Yakın zamanda o bir haftaya sığdırılan gidebilirsen git,
gittiğinde de gezebilirsen gez tarzı kitap fuarına işten izin alarak haftaiçi ancak
gidebildim. Etrafın çoluk-çocuk, genç kaynadığı ortamda artık stand gezmekten
ayaklarım ağırmaya başladığı sıralarda sanki eski iki dostu, aileden birilerini
görmüş gibi standın birinde tanıdık iki simaya rastladım. Tam emin olamadım, üzerilerindekiler
mi benziyordu yoksa en afilli yeni halleriyle mi oradaydılar. Bir iki
yoklamadan sonra onlar olduğuna karar verdim, saramaş dolaş olduk ve
kendilerini ellerinden tuttuğum gibi evime buyur ettim.

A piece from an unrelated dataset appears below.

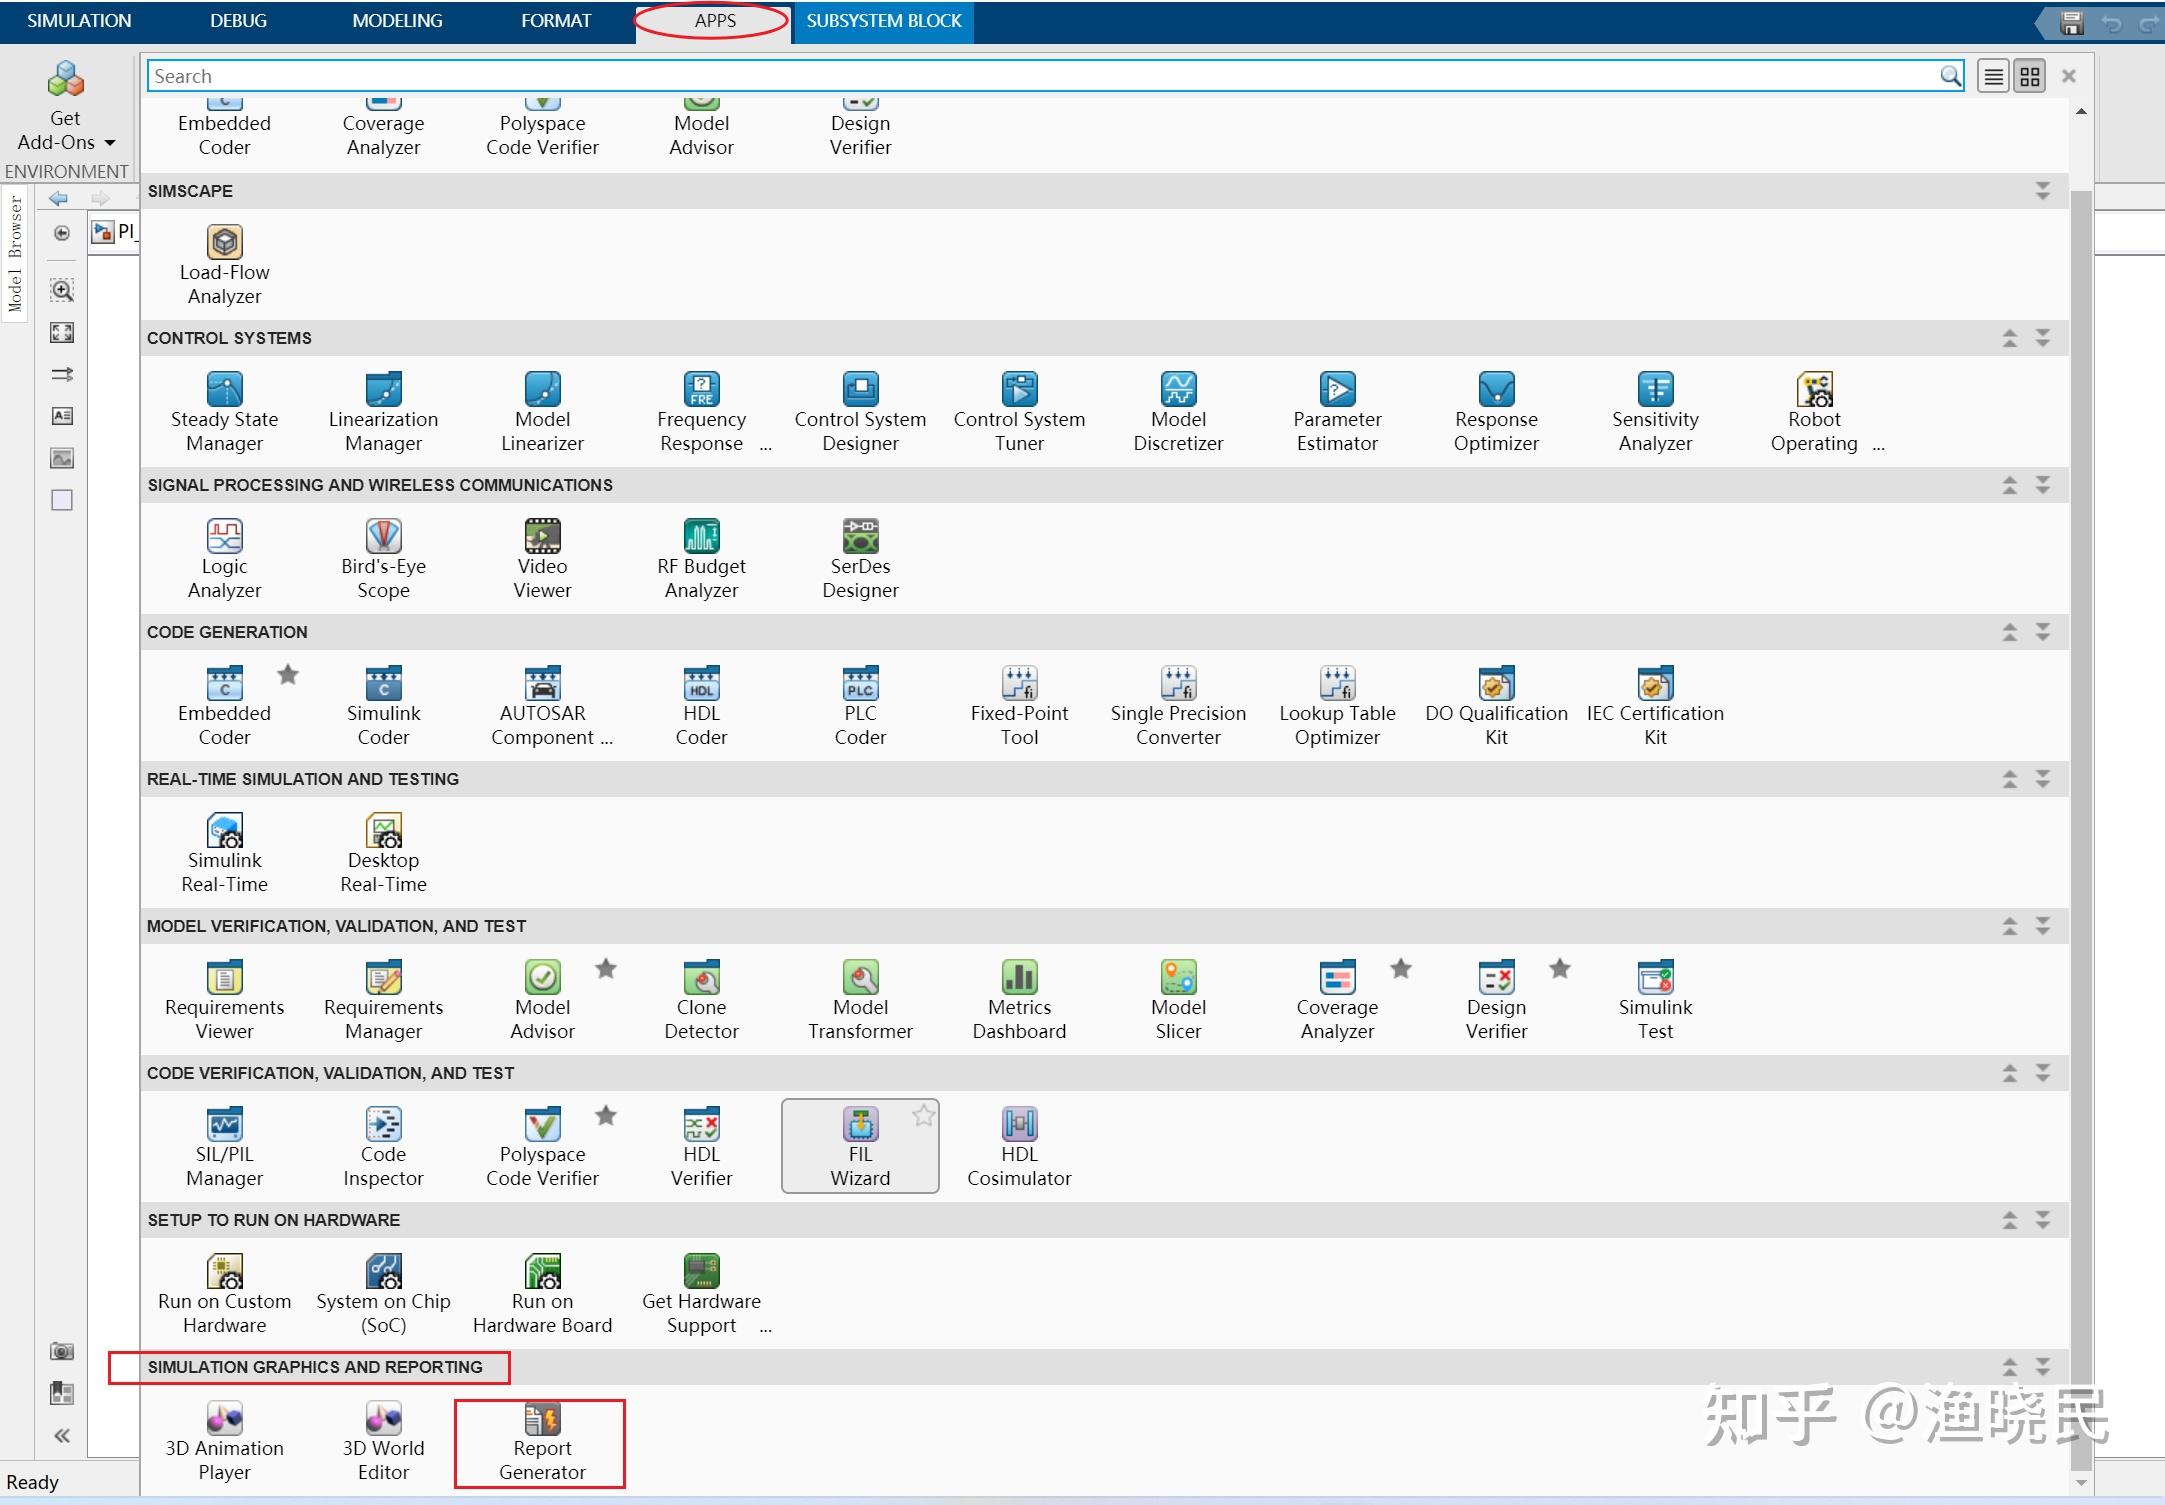Launch the HDL Coder app
This screenshot has height=1505, width=2165.
tap(701, 705)
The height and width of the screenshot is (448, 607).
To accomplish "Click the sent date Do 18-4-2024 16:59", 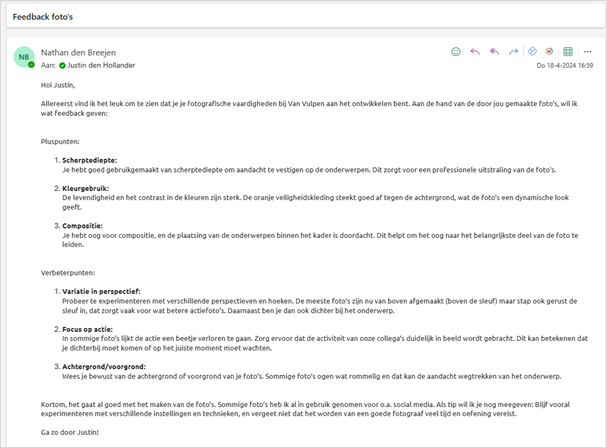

Eve vardığımızda biraz bakıştık, ense-kol yaptık, eski
günler yad ettik. Aslında bu iki şahsı sizlere daha önceden tanıştırmıştım ama uzun
zaman oldu, unutmuşsunuzdur belki. Şu ufakcık tefecik, cin gibi olan Tevfik,
nam-ı diğer Tefo. Evlenip çoluk-çocuğa karışıp klasik bir Türk babası kıvamını
saymazsak Tefo bildiğiniz Tefo işte. Diğeri ise bizim iri kıyım Vedat. Neredeyse
her Türk erkeğinin yaşadığı gençlik zamanlarında neden evlenmiyorsun,
yaşın-başın geldi baskılarından kurtulmuş, belkide “lan bundan birşey olmaz”
diyerek yakasından düşülmüş ömrün yarısını geçirmesinden midir yoksa şu
hareketsizleştiren şehir yaşantısının etkisen midir nedir; göbek salmış biraz saçlara kır düşmüş haliyle olgun
mu desek yoksa ihtiyarlamış mı desek artık eskisi nazaran daha sakin bir hale
bürünmüş sevgili dedektif dostumuz.
En son kendileri ile görüşeli 6 yıl omuş, uzun zaman
gerçekten. Oradan buradan biraz eskilerden bahsettik filan derken Vedat başladı
görüşmediğimiz o zaman aralığında yaşadıkları bir cinayet vakasını anlatamaya.
Sever anlatmayı, güzelde anlatır hani!
Artık ailesi Vedat’tan umudunu kestiği dönemlerde ondan
umudunu kesmeyen belki de “şunuda eversek de başımızdan salsak” derdinde olan
Tefo’nun eşi Ayla ve Tefo ikilisinin yaptığı yılbaşı planı doğrultusunda konudan haberi olmayan ama
işkillenen Vedat söylene söylene Nilgin’ün evine yol alır. Nilgün kim mi? Ha
evet söylemedim; bizim dedeftiflik bürosunun 6 yıllık annesi ile beraber
yaşayan bekar sekreteri. Vedat’ın bu kendi kendine yaptığı
konuşmalarını, iç sesini seviyorum. Kendisinden daha eğlenceliler. Nerede
kalmıştık; zil çalınır, kapı açılır. Buyur edilir falan filan, buraları es
geçelim. Nilgün hazırladığı hindiyi Vedat’ın eline tutuşturur, vedalaşılır ve
daireden çıklır. Ağır adımlarla
merdivenlerden inilip 2. kata tam varıldığında karidorun sonunda ki daireden dört el ateş
sesi gelir. O sırada kapıda çöpleri alan binanın kapıcısı Mehmet ile bina
sakinlerinden Zeki Bey “İhsan” diyerek çöplerin dağılmasına aldırmadan daireye
doğru koşarlar. Bizim Vedat’ta ilk önce elindeki sıcak hindiyi nereye koyacağını bakındıktan
sonra dağılan çöplerin uzağında uygun bir yer bularak hindi bırakıp daireye doğru ilerler.
İşte Vedat ve Tefo buradan sonra olaya dahil oluyorlar. Ben
buradan sonrasında mesleki midir yoksa hissiyat mıdır bilmem cinayetin nasıl
işlendiğini çözmüştüm ama tabiki kimin yaptığı konusunda sonuna kadar beklemek
gerekiyor. Belkide bunu da siz benden daha önce çözebilirsiniz. Ben genellikle bu
durumlarda çözmek için uğraşmıyorum, bırakıyorum kendimi anlatıcı alsın
götürsün. Konu hakkında daha fazla bir şey yazmak istemiyorum. Alınız okuyunuz efendim.
Sonuca gelirsek: bu seriyi okuduysanız aynı şekilde keyif veriyor, mutlu ediyor.
Vedat’ın anlatacağı yeni bir macera daha varmış, ben
dinlemeye gidiyorum. Onuda yakın zamanda yazarım artık. İyi eğlenceler.